Here’s the hypothetical scenario. The ABC Association decides to conduct a hybrid election. All voters in a hybrid election can be placed into one of two groups.

  1. E-voters, targeted by email for voting online.
  2. Paper voters, targeted for voting the old fashioned way.

ABC plans to email the e-voters and send a paper ballot package to paper voters. A better approach would be to send paper voters not a ballot package, but rather, a paper ballot notice. The notice is essentially the paper equivalent of the email sent to e-voters in that it announces the start of the election; it contains the web address of the ballot; it might also contain the username and password the voter needs in order to login to the ballot. (The decision to do this could be effected by whether or not you’re using one-time, election-specific login data, or if you’re expecting the voter to login to your site to access the ballot in which case they would be using login data already on record. If the latter, it’s advisable to not ever print established usernames and passwords in any manner on anything.) The five advantages to conducting hybrid elections in this manner are:

  1. The amount, and thus the cost, of printing is reduced.
  2. The weight, and thus the cost, of mailing the piece is reduced.
  3. The burden of tabulating paper ballots returned to ABC’s office is relieved.
  4. There is only one set of consolidated results instead of one set of online results that needs to be merged with another set of paper results.
  5. One of the things that makes ElectionsOnline the leading innovator is that it gave birth to something called email solicitation. With email solicitation enabled on an election, any voter that accesses the ballot without an email address on record in the voter database, is prompted to provide one. The voter may bypass this and go straight to the ballot, but when an email address is provided, it’s recorded in the election system and also the election administrator is notified of it so it may be added to that voter’s record in your master database.
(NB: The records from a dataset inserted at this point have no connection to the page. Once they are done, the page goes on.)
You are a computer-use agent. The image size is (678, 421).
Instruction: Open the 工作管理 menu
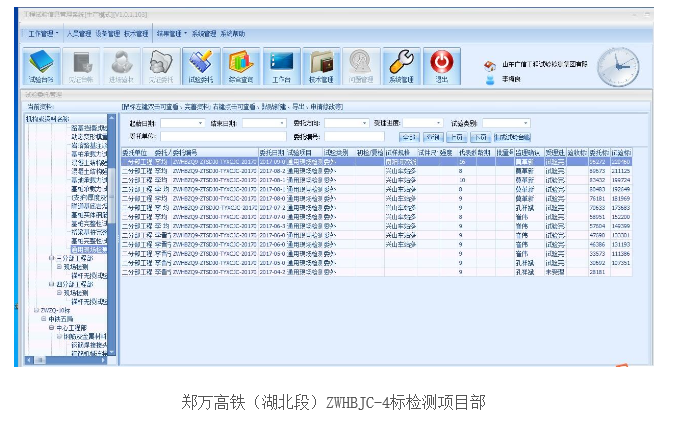(42, 33)
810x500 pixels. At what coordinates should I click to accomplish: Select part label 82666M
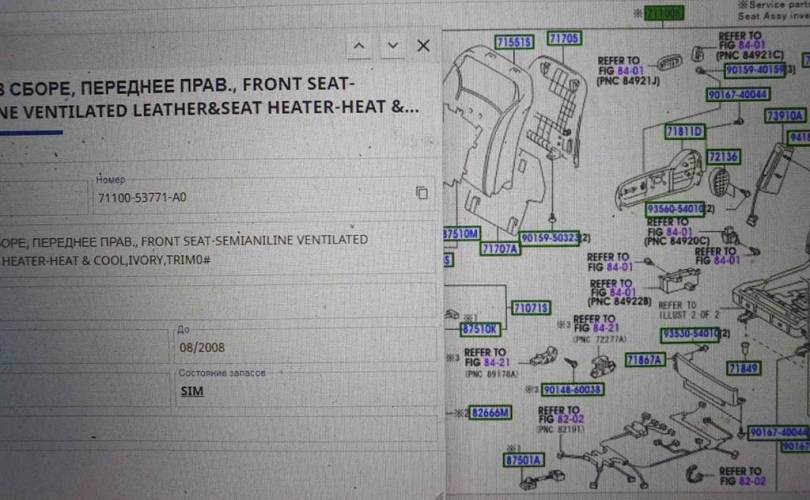pos(490,412)
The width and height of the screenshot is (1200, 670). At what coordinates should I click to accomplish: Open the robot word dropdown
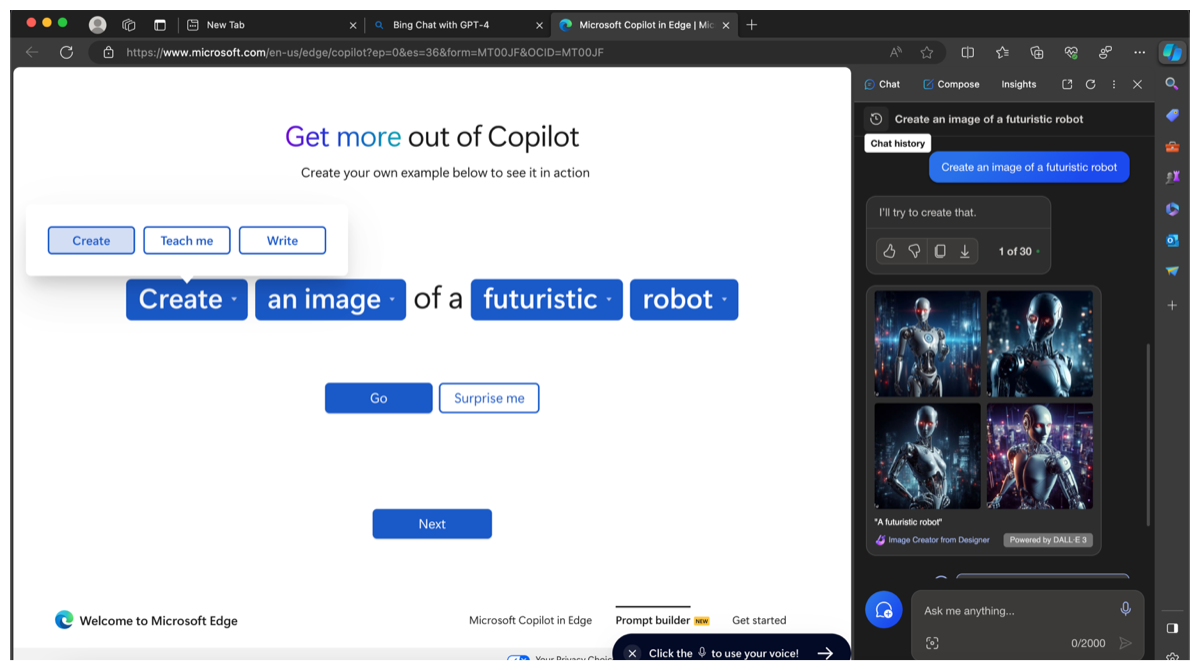click(684, 299)
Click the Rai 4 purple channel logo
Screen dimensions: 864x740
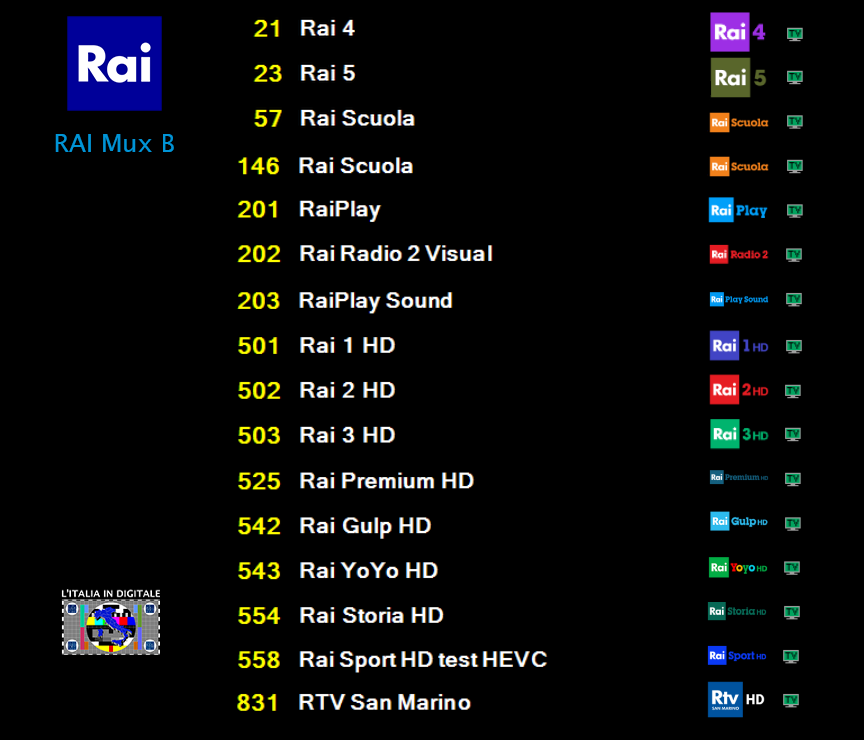pos(738,32)
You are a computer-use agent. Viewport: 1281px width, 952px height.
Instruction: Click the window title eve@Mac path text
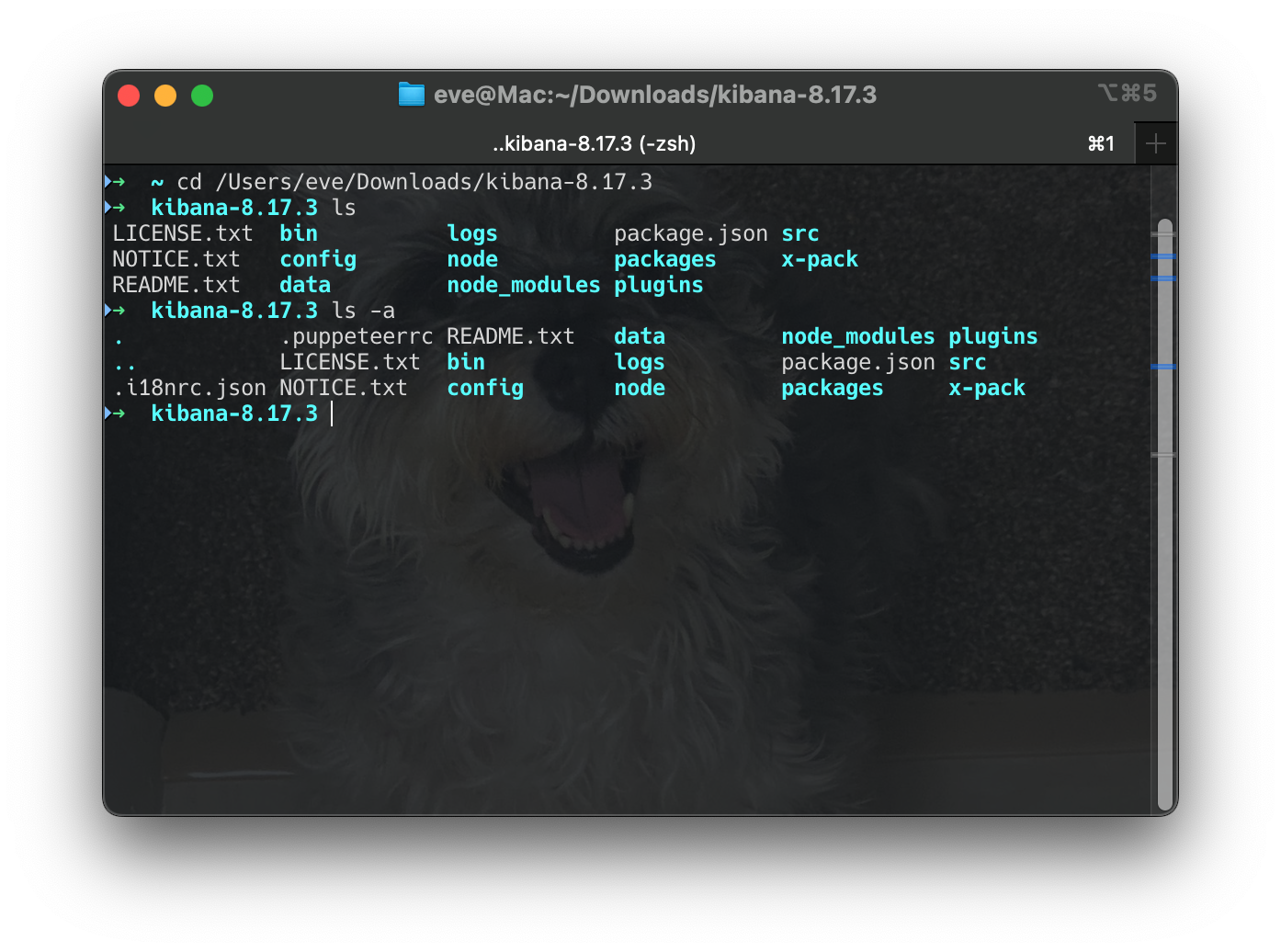point(654,94)
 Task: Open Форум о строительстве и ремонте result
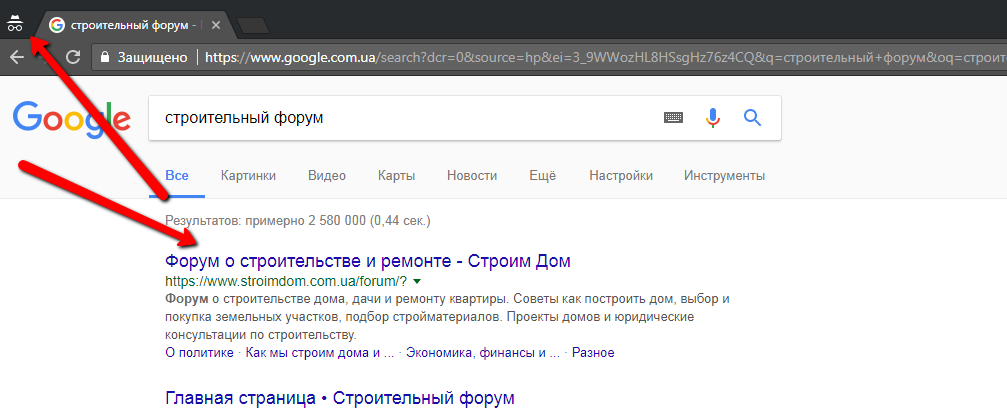coord(368,261)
Realize too that the ElectionsOnline software supports the ability to create an on-demand paper ballot for any voter at any time, but this is really intended to serve a different purpose. This creates one-offs of paper ballots for a voter who’s phoned your office and requested a paper ballot for whatever reason. The specifics of how to handle these types of paper ballot requests are included in the user manual, but the point is, it’s not intended to be used as a way to generate paper ballots for large subsets of your voter roster. Rather, it exists to ensure no voter is left disenfranchised by a web-based voting process that occurred during a week when they were having computer problems.

It’s rare for an organization to have email addresses for every voter. Even rarer for all those email addresses to be valid, so some level of hybrid voting is likely going to be with us for the foreseeable future. But by following best practices that doesn’t have to mean any undue hassle.